The most likely explanation is that the machines are on different Office update channels or different build versions. The macro-blocking change rolled out at different times per channel: Current Channel users got it in July 2022, Monthly Enterprise Channel in October 2022, and Semi-Annual Enterprise Channel not until January 2023. So if one machine updated to a newer build and the other is still on an older one, they'll behave differently. Check the version on both machines via File → Account → About [App name] and compare against the rollout dates. The other common cause is that one machine has the file cached locally and already unblocked, while the other is opening it fresh from the network with the Zone Identifier still intact.
Does this macro blocking apply to Mac, iPhone, or Android versions of Office?
No, this specific change only applies to Office on Windows. Office for Mac, Office on iOS, and Office on Android are not affected by the Mark of the Web macro-blocking behavior described here. The NTFS Alternate Data Stream that carries the Zone Identifier is a Windows-specific mechanism, so it simply doesn't exist on other platforms. If your users are hitting macro blocks on Windows but not on their Macs, that's expected and correct behavior given the current Microsoft 365 Apps security policy design.
Can I use a Group Policy to turn this security change off completely and go back to the old behavior?
Technically, yes, but Microsoft strongly advises against it, and I'd second that advice. The "Block macros from running in Office files from the Internet" policy can be set to Disabled to restore the old "warn but allow" behavior. However, this re-opens the exact attack surface that malware campaigns have been exploiting for years. The much better approach is to leave the security change in place and use Trusted Locations, Trusted Publishers, or zone assignments to selectively trust the specific sources your organization needs. That way you're blocking malicious macro files by default while still allowing your legitimate business macros to run, which is exactly the security model Microsoft intended.

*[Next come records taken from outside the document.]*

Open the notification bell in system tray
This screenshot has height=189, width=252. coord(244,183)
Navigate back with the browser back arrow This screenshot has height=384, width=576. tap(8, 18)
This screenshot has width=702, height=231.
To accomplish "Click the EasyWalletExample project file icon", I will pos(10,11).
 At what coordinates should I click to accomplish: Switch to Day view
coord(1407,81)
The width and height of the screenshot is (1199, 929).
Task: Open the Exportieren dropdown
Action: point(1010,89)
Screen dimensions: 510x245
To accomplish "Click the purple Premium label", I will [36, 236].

We're on Semi-Annual Enterprise Channel, does this change affect us, and should we update?
Yes, Semi-Annual Enterprise Channel picked up the macro-blocking change in January 2023 with Version 2208, so it's already in effect on your machines if they've been updated since then. More urgently: Semi-Annual Enterprise Channel (Preview) is being deprecated beginning July 2025. If any machines in your organization are on SAEC-Preview, they need to migrate to either Current Channel or Monthly Enterprise Channel to stay supported. For standard Semi-Annual Enterprise Channel (not Preview), it remains supported, but keep in mind that SAC users are often multiple months behind on security patches, which creates its own risk profile independent of the macro change.

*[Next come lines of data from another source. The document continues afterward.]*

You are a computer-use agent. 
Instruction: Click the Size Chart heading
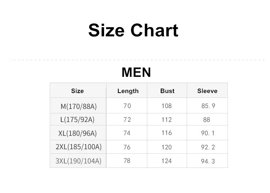pos(133,30)
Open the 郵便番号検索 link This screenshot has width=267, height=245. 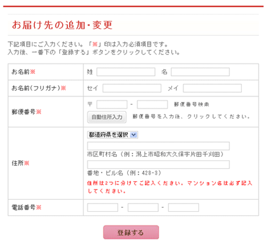pyautogui.click(x=192, y=104)
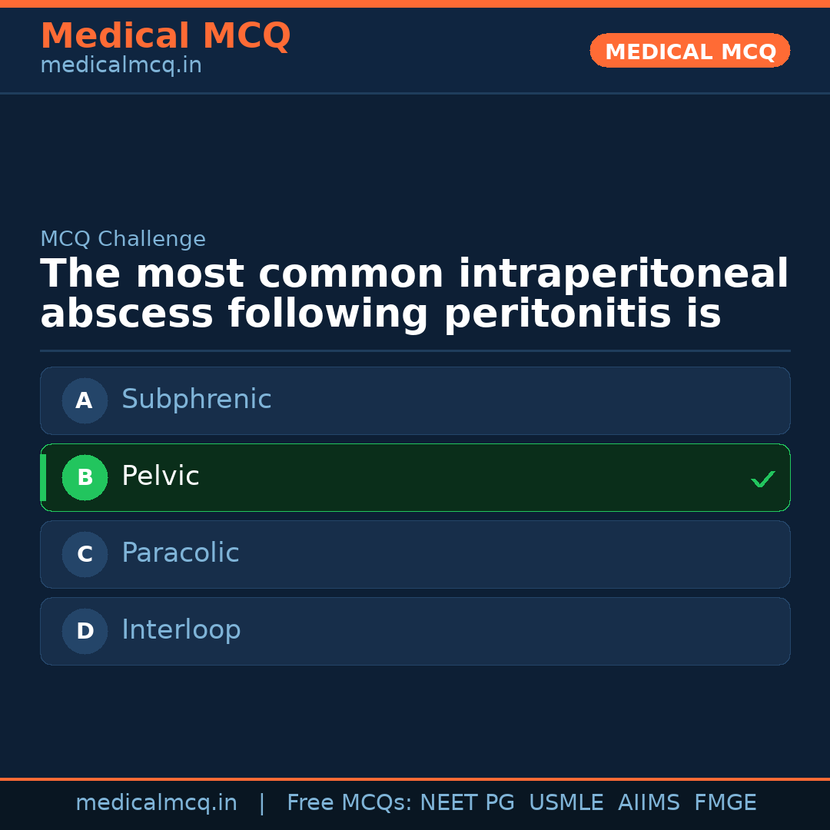Click USMLE in the footer
The height and width of the screenshot is (830, 830).
point(566,803)
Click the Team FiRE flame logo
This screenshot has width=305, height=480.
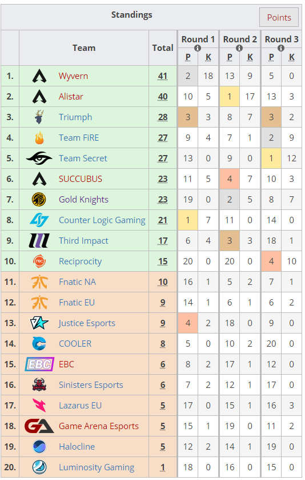tap(39, 138)
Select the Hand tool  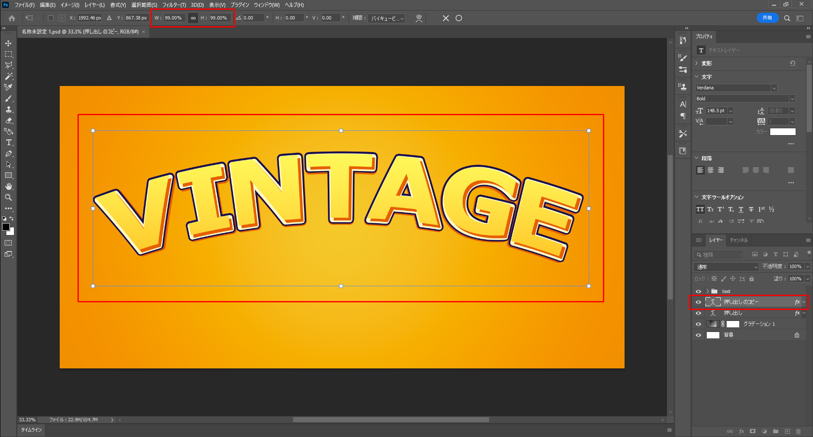(x=8, y=186)
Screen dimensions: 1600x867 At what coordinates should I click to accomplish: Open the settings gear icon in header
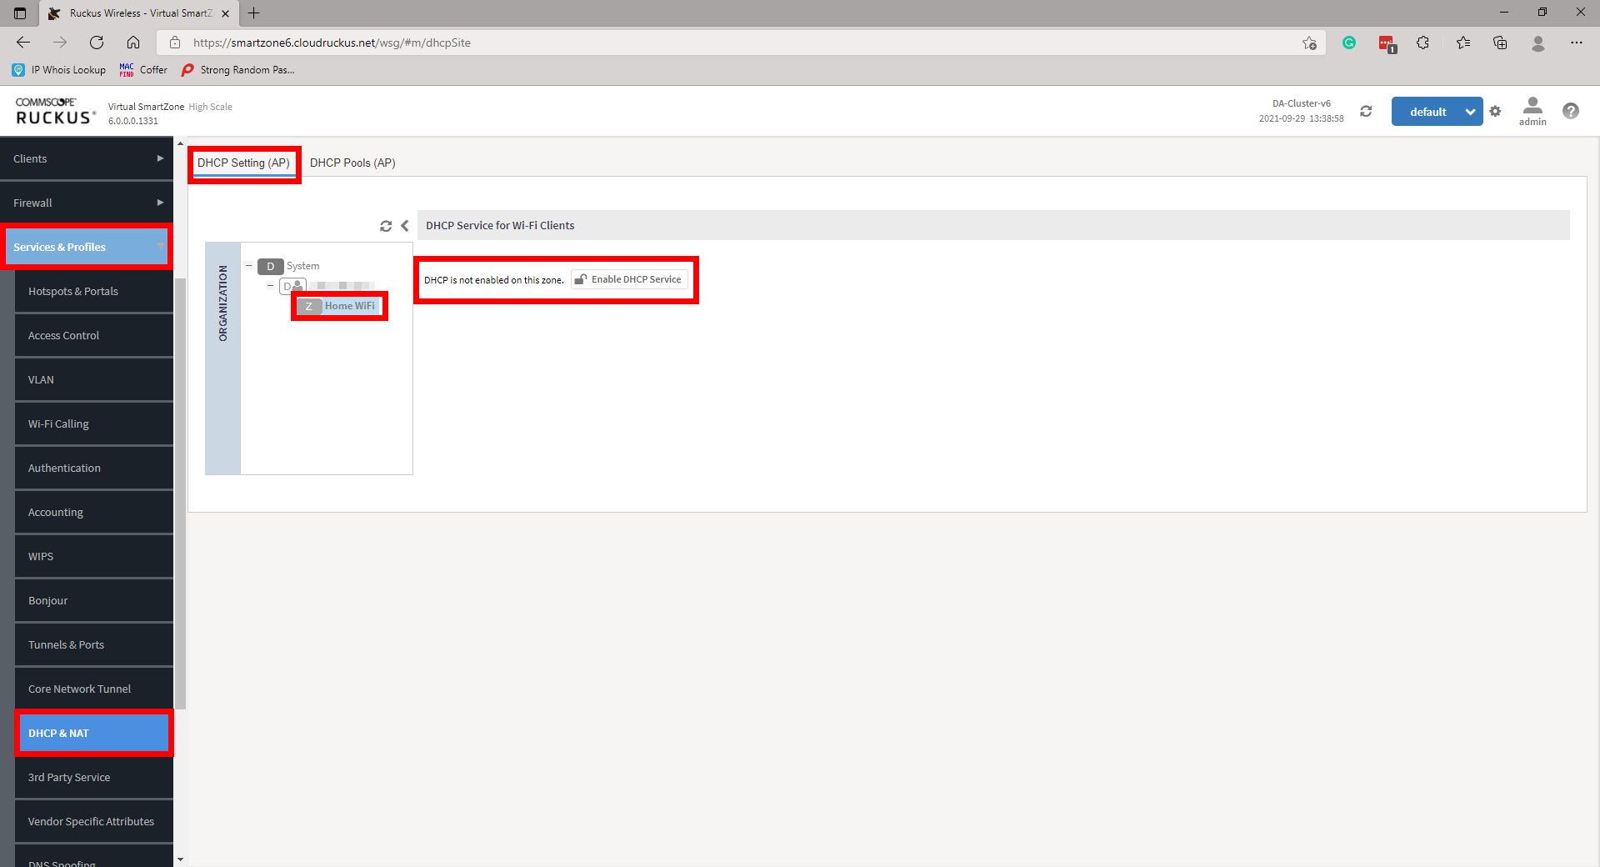(1495, 112)
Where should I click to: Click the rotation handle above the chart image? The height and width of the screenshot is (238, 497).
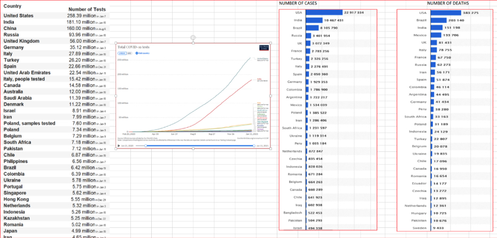coord(193,37)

Does removing Mark of the Web with Unblock-File create any security risk I should know about?
It does remove the protection that Mark of the Web provides for that specific file, so yes, you're making a trust decision. The key is to only use Unblock-File on files you've verified are from a known, trusted source. For files received from external vendors or unknown email senders, don't unblock, instead, ask your IT admin to work with the vendor to provide digitally signed macros through a Trusted Publisher setup. For internal files that ended up with MOTW due to how they were transferred (downloaded from SharePoint, sent via Teams, etc.), unblocking is generally fine because you know the provenance. The real risk is training end users to reflexively unblock everything without thinking, so communicate clearly about when this is and isn't appropriate in your organization's context.